> Extract provided:
════════

Thats number one. Now, in the negotiations itself, I know the mood. I know that among the Palestinians there is mistrust vis--vis Israel and our government. We are aware of it. What Im asking -- and why is that? Because there isnt -- if Israel would be against a Palestinian state, would we permit you to build an economy, a police force, institutions? Why are we doing it? And I believe that as things will progress, we can handle the responsibilities for security wherever and whenever they will be ready. For example, if Jenin can police herself, our army will be glad to hand over the security to them. And if there are six or seven cities, lets go.

We suggested, like in the road map to recognize the Palestinian state with provisional borders. But the Palestinians didnt like it, and Mubarak told me leave it alone. They are getting angry with it. Okay. So we dont need lines. We dont need -- okay, I shall stop here, because –

VICE PRESIDENT BIDEN: No, Im anxious -- I love hearing you speak. (Laughter.) I really do. Ive told you, Mr. President, you are the most articulate statesman I have ever known. And I have been around for a long, long time. I always -- I always enjoy not only your knowledge, but your wisdom. I mean that sincerely. You know I have told you that over the years.

PRESIDENT PERES: I know. I keep it –

VICE PRESIDENT BIDEN: Well, let me just briefly respond.

PRESIDENT PERES: Yes.

VICE PRESIDENT BIDEN: First of all, you know you talked about my being a friend of Israel from the time I was a young senator.

PRESIDENT PERES: What was it, 32?

VICE PRESIDENT BIDEN: Thirty years old -- 29, actually. But I arrived at the Senate educated by a righteous Christian, my father, who -- we spent our dinner table -- we assembled at our dinner table in the evening to have discussions and incidentally eat rather than eat and incidentally have discussions. And -- but Israel captured my heart. I make no bones about it. That does not mean I do not understand and have a great empathy for the circumstances of the Palestinians, but Israel captured my heart and my imagination.

And my first visit here as a young senator, I sat before the desk of Golda Meir as she was chain smoking and pulling maps up and down behind me, explaining to me the Six Day War. And there was a young man sitting to my right, his name was Rabin. So I have had the great privilege of not only knowing you, but knowing every Prime Minister and President since the days of Golda Meir.

I think your observation is one that more of the world should understand, because as you pointed out, there is an international attempt to isolate Israel and -- right now. And sometimes, we are our own worst enemy and playing into the hands of those who wish to do that. The peace process, as you pointed out, has two components to it, it always has: the actual definition of a state by borders and sovereign immunity and sovereign capabilities, but also the actual stuff of which a state is made. Institutions, everything from security forces to tax collection capability and everything in between. And that is underway.

And I hope -- notwithstanding the mistrust you referenced, I hope the beginning of what I referred to as these indirect or proximity talks, I hope it is a vehicle, a vehicle by which we can begin to allay that layer of mistrust that has built over the last several years. Because if you look at the region, there is obviously a great deal more that should be uniting the Palestinians and the Israelis than any time since Ive been involved for 36 years. You point out that the great Persian people have had their history besmirched by the presence of the -- Mr. Ahmadinejad and the theocracy.

════════

> Data listing:
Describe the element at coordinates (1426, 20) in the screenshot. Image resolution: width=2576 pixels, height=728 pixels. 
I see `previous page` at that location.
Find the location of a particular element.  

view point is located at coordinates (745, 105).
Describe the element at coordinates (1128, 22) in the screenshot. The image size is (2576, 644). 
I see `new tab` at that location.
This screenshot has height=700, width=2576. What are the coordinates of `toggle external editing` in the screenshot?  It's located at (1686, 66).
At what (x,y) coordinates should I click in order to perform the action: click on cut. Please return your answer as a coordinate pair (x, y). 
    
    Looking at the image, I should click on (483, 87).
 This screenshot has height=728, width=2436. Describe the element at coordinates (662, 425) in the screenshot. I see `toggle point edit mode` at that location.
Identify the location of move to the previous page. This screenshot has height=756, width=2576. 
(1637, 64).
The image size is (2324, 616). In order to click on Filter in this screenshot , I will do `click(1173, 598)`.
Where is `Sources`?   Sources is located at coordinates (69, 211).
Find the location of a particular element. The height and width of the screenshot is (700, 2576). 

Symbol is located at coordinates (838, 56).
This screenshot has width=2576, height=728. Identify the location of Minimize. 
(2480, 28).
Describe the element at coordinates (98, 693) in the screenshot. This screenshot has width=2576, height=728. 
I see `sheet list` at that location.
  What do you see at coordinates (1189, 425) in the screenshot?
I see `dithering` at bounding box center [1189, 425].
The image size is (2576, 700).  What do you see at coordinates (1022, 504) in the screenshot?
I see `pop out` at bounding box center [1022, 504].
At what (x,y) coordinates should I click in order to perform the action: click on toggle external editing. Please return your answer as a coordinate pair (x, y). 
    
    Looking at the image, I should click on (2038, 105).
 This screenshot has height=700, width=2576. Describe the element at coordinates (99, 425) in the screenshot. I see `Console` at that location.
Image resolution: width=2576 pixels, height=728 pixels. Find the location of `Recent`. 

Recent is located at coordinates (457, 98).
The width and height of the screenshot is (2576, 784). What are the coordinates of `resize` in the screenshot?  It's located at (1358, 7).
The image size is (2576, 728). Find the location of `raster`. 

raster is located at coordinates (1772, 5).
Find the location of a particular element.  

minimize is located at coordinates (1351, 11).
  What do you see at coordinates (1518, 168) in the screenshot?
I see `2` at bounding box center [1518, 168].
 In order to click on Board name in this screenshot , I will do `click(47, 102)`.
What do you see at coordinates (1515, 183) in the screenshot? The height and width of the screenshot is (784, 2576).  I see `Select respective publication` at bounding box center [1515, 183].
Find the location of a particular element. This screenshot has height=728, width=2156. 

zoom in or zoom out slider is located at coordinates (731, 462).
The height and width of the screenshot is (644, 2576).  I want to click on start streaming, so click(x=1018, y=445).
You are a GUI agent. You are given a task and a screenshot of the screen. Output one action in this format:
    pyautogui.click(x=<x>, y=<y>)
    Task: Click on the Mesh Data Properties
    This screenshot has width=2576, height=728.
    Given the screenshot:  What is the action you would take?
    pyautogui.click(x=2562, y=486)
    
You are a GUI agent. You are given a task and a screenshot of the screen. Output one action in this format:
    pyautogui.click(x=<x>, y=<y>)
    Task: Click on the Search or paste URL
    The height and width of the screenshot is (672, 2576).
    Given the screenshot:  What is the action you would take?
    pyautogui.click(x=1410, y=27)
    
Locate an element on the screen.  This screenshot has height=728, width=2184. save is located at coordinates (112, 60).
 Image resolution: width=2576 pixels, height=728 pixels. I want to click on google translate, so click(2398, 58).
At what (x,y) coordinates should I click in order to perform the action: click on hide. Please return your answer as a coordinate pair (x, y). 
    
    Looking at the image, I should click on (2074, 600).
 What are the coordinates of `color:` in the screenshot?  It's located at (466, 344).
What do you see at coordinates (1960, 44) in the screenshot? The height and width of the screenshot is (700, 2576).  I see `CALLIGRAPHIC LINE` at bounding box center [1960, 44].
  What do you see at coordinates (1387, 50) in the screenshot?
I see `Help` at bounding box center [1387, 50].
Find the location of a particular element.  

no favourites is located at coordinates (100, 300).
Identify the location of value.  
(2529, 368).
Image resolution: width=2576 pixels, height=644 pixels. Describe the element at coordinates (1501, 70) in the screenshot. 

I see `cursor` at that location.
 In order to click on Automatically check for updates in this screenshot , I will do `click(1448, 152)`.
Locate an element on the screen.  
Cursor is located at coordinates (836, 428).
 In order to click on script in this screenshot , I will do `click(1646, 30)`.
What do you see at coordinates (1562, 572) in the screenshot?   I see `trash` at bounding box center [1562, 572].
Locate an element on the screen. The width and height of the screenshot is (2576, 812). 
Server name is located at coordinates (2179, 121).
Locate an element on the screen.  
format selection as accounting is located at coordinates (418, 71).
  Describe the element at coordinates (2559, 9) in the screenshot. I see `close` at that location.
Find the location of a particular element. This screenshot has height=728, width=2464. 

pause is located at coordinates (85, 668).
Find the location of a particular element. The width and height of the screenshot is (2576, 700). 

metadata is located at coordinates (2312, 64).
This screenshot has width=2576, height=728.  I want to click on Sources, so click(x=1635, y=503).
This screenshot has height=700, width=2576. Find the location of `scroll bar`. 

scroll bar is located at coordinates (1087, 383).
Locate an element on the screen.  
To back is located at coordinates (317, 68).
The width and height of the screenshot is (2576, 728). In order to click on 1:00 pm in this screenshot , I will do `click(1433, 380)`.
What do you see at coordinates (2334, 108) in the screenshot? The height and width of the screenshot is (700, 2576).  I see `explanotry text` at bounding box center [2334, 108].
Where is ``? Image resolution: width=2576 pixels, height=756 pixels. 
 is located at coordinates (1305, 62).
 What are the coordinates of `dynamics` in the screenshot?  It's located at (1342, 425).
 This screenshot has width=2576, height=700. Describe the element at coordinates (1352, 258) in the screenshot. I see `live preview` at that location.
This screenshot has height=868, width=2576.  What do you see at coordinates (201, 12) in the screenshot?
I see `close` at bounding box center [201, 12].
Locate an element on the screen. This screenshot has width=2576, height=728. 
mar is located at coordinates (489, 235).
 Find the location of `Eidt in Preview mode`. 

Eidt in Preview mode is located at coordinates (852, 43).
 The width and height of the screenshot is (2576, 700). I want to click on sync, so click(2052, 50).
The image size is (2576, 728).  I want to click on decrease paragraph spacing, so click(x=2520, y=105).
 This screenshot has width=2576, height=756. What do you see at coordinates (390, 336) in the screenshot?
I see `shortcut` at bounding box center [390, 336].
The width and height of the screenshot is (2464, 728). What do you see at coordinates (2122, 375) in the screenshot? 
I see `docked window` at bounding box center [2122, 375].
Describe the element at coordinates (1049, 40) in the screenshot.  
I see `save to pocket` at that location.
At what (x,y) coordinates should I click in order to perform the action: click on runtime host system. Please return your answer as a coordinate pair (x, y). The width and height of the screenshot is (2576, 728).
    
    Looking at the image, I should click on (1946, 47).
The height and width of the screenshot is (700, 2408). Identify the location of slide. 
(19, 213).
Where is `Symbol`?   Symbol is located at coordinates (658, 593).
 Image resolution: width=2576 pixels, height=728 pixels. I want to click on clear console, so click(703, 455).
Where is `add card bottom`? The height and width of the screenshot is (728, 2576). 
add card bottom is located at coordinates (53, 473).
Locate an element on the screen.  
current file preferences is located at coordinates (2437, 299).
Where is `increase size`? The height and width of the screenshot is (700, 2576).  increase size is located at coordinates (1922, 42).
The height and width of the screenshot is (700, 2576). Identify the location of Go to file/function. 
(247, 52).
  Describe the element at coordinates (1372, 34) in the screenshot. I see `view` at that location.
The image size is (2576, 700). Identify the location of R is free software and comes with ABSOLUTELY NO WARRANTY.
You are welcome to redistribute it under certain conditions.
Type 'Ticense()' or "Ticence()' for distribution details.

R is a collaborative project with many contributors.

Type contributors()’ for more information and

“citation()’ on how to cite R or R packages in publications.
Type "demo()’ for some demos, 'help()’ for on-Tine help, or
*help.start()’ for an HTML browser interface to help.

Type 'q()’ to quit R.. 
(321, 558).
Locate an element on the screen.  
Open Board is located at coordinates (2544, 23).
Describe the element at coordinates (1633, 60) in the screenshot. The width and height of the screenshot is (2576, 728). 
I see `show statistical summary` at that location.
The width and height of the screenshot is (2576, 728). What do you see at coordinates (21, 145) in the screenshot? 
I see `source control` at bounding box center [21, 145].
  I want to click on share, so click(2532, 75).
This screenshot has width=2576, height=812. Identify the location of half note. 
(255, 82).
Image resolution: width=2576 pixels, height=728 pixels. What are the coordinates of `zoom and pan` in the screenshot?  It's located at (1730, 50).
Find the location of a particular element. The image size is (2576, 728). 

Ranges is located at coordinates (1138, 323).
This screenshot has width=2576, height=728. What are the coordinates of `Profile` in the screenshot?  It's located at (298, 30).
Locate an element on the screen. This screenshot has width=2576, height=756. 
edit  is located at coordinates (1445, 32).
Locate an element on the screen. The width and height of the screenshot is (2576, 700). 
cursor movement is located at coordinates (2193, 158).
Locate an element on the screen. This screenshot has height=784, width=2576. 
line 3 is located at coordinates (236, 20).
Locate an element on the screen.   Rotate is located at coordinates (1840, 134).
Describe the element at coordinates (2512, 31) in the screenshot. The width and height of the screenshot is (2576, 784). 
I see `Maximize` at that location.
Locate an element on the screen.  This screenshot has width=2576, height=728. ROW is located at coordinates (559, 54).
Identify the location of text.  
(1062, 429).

════════

> List of tasks:
1. Translate this sentence from the transcript into French: "For example, if Jenin can police herself, our army will be glad to hand over the security to them."
2. Decide whether each statement agrees with the transcript, and support each yes or no with the deciding words from the transcript: (a) Biden says he was 29 when he arrived at the Senate. (b) Mubarak urged Peres to keep pressing the idea of a Palestinian state with provisional borders. (c) Biden describes the peace process as having three components.

> Answers for the tasks:
1. Par exemple, si Jénine est capable d'assurer elle-même sa police, notre armée sera heureuse de leur remettre la sécurité.

2.
(a) Yes: "Thirty years old -- 29, actually."
(b) No: "and Mubarak told me leave it alone."
(c) No: "The peace process, as you pointed out, has two components to it, it always has"